I want to learn to use matlab to study the graphical behavior of parabolic partial differential equation solutions, in the sense of trying to simulate when the solution will be global or when it will blow-up. I have several questions, forgive me for the layman's questions if that's the case.
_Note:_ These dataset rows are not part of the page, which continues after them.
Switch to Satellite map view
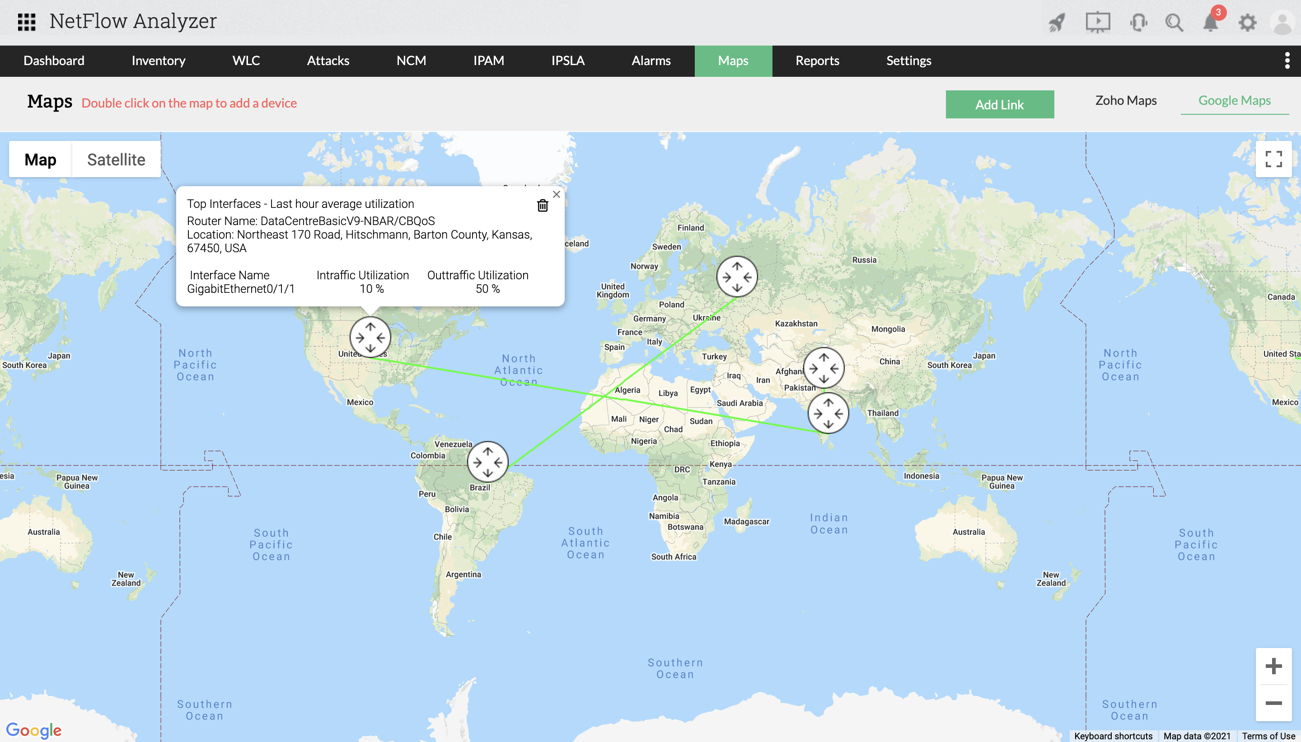1301x742 pixels. tap(116, 159)
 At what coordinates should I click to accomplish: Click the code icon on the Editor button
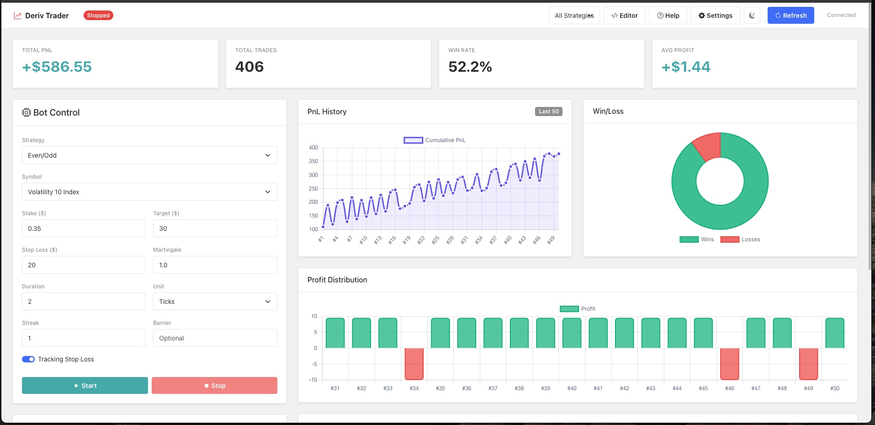point(615,15)
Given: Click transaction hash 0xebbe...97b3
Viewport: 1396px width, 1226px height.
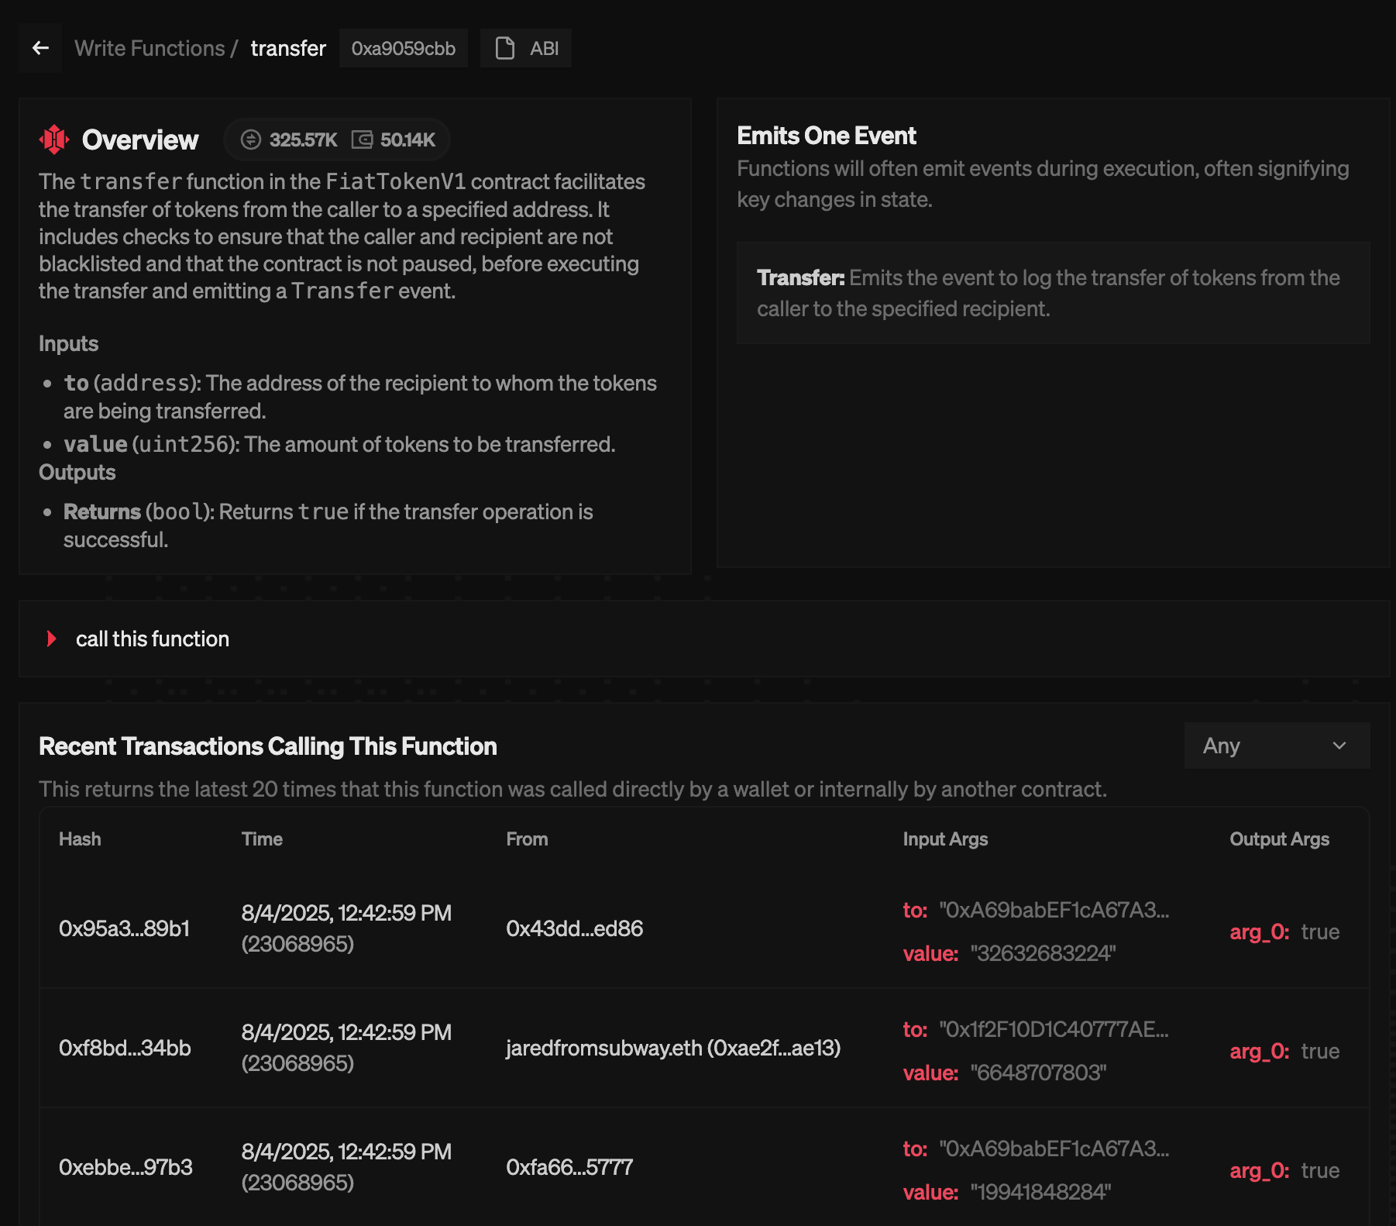Looking at the screenshot, I should pyautogui.click(x=127, y=1168).
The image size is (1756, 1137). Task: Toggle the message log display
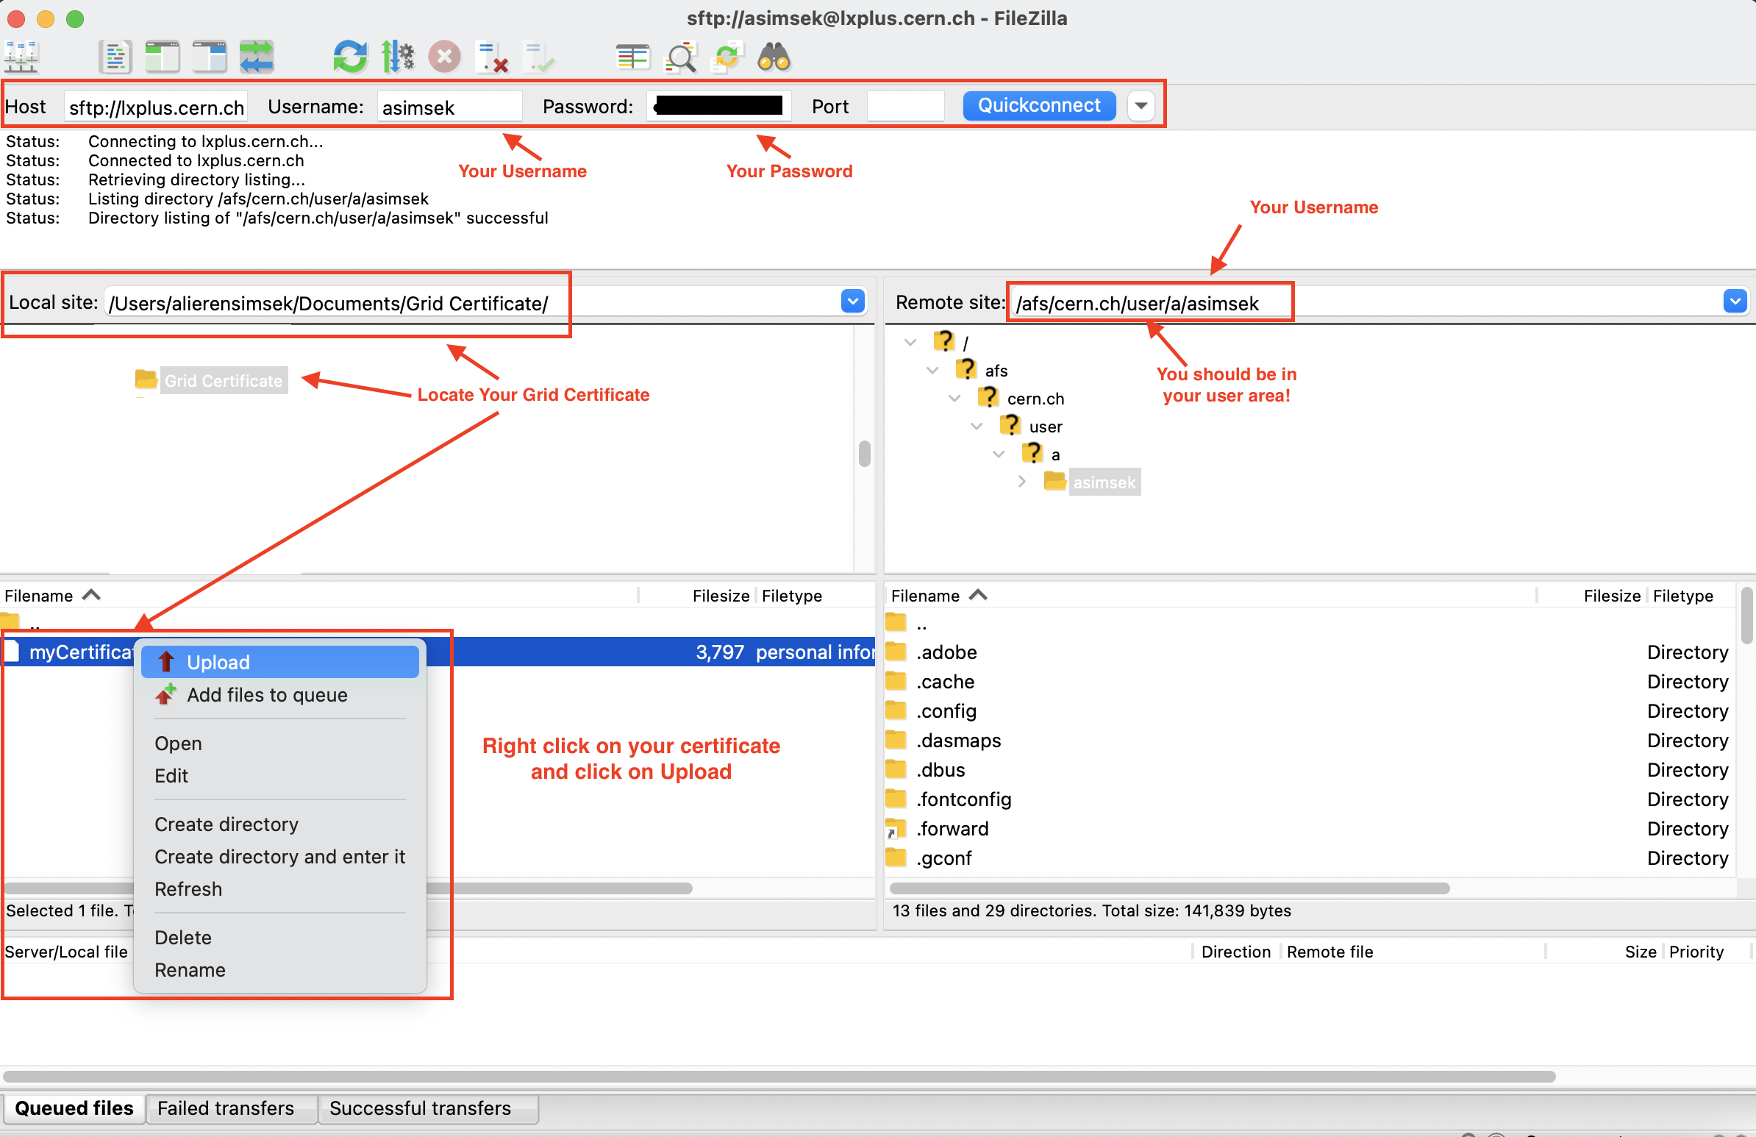coord(115,56)
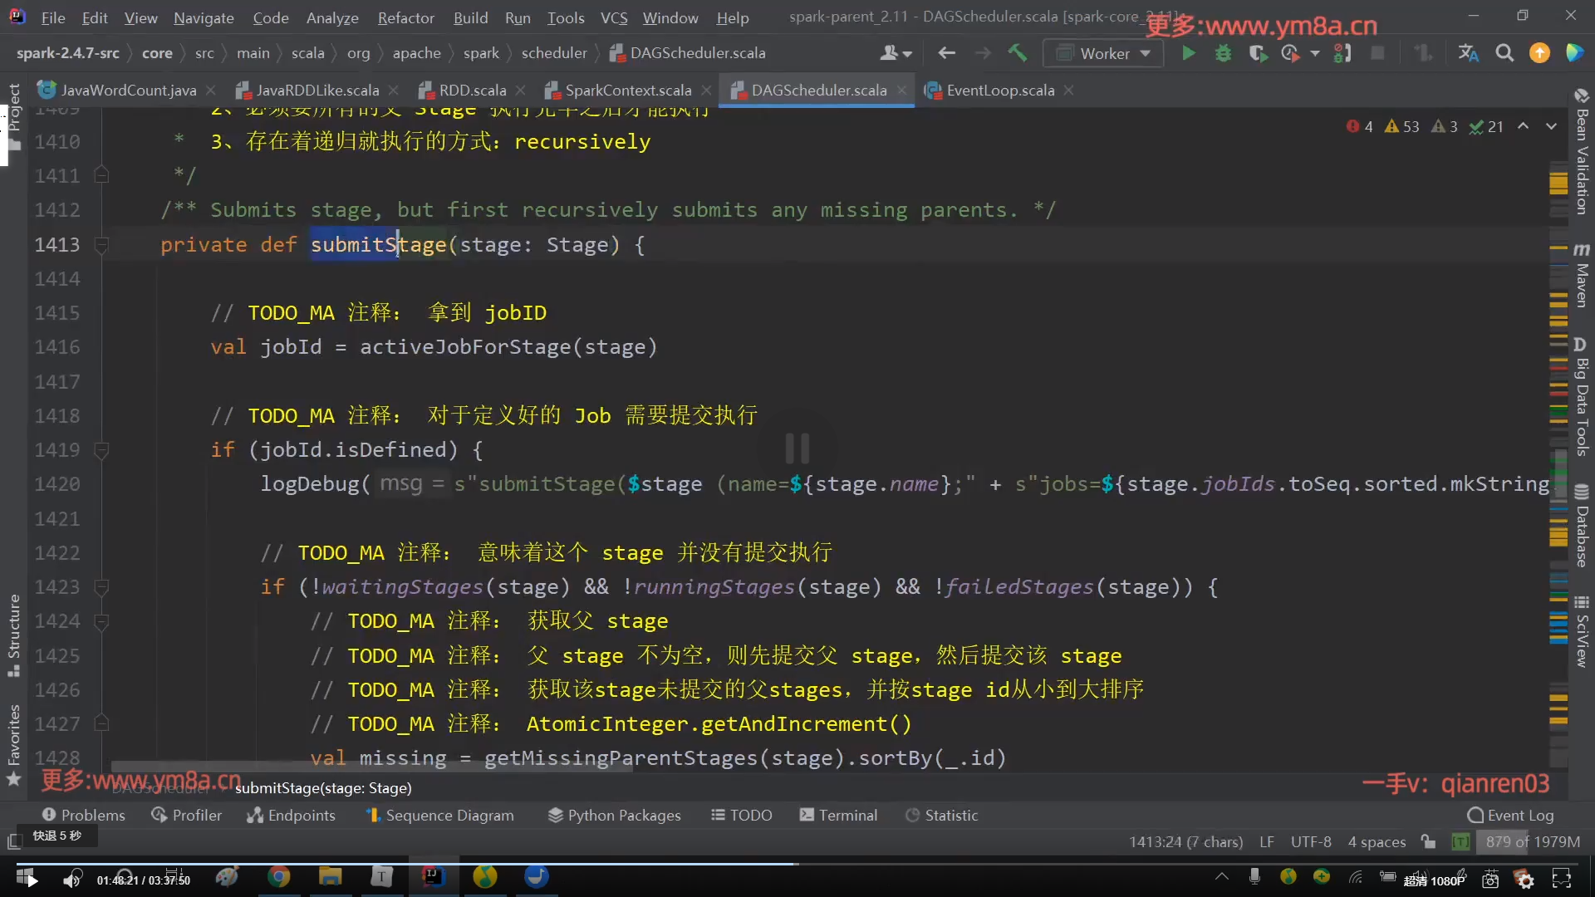Build project with hammer icon
This screenshot has width=1595, height=897.
coord(1018,53)
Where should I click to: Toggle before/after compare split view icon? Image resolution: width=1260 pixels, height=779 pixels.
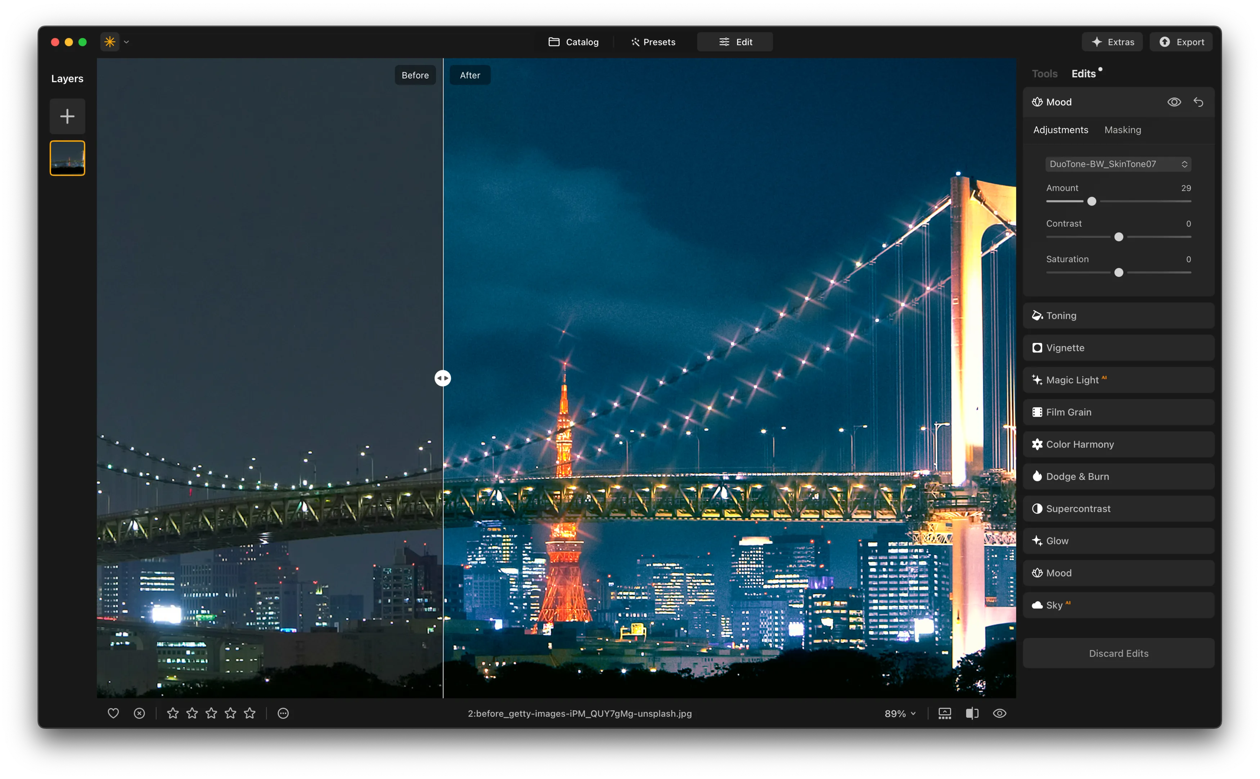click(x=972, y=713)
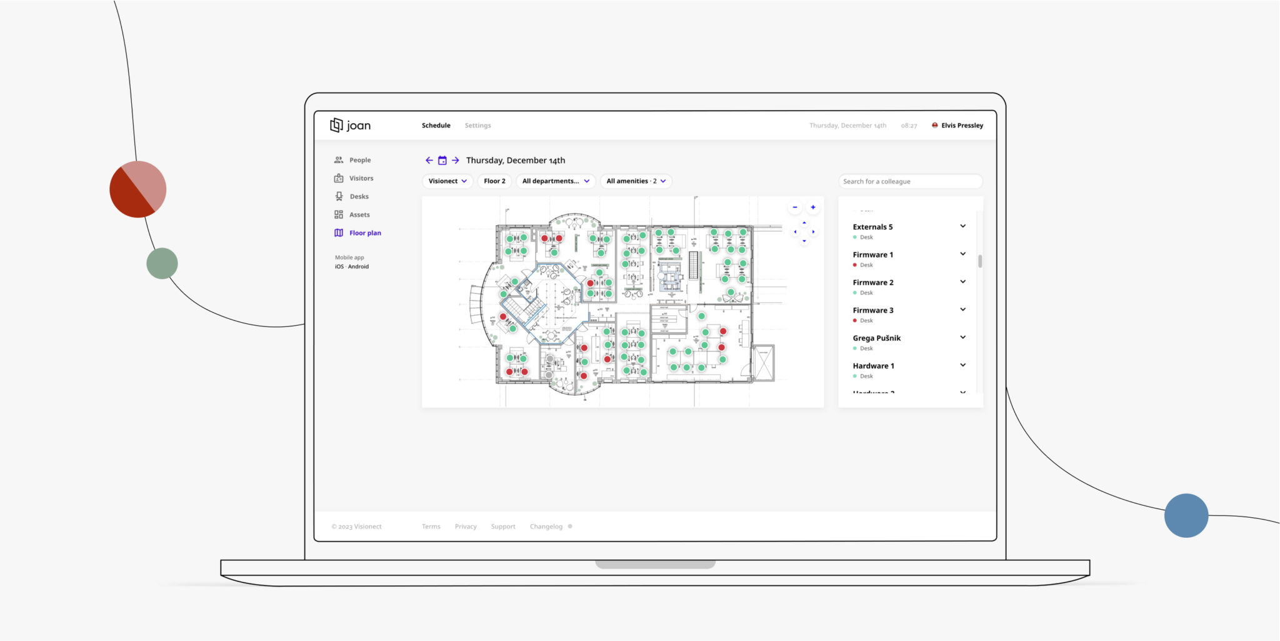1280x641 pixels.
Task: Open the Assets section
Action: click(x=359, y=214)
For example, if I have the PDE
$ \begin{equation}\label{Fujita} \left\{ \begin{array}{rll} u_t - \Delta u &= u^{p}& \mbox{ in } \mathbb{R}^n \times (0,T), \\ {u}(0) &= {u}_{0}& \mbox{ in } \mathbb{R}^n \\ \end{array} \right. \end{equation}$
it is known that for $p<1+\dfrac{2}{n}$ the solution blow-up in finite time(in the sense $\lim_{t \rightarrow T_{max}}||u(t)||_{\infty} = \infty$), and for $p>1+\dfrac{2}{n}$ exists a global solution. Is it possible to simulate this in MATLAB? I believe he cannot do it in unlimited domains, but is it possible to do something?
Another question, in the case of the solution to the equation above, I have a classic solution to the problem. But for example, if instead of $u^p$ I had $|x|^{\gamma}u^p$, with $\gamma<0$ there is no classical solution, only Mild Solutions, what are solutions of the integral equation $$ \begin{equation}\label{mild-sol} \mathcal{F}u(t) = S(t)u_0 + \int_{0}^{t} S(t-s)|x|^{\gamma}u^p(s) ds \end{equation}$$
Here for every $t > 0$, $S(t)$ denotes the heat semigroup $$[S(t)f](x) := \int_{\mathbb{R}^n} K(x,y;t)f(y)dy,$$ where $K(x,y,t)$ is the heat Kernel of heat defined by $$K(x,y;t) = (4\pi t)^{-\frac{n}{2}}e^{-\frac{|x^2|}{4t}}, \quad t >0, \quad x\in \mathbb{R}^n.$$ Question: Is there a way to simulate the behavior Mild solution in MatLab? Is there any numerical formulation?
Thanks for any clarifications or suggestions for books to study, as I'm really at a loss to know what can and can't be done with the software.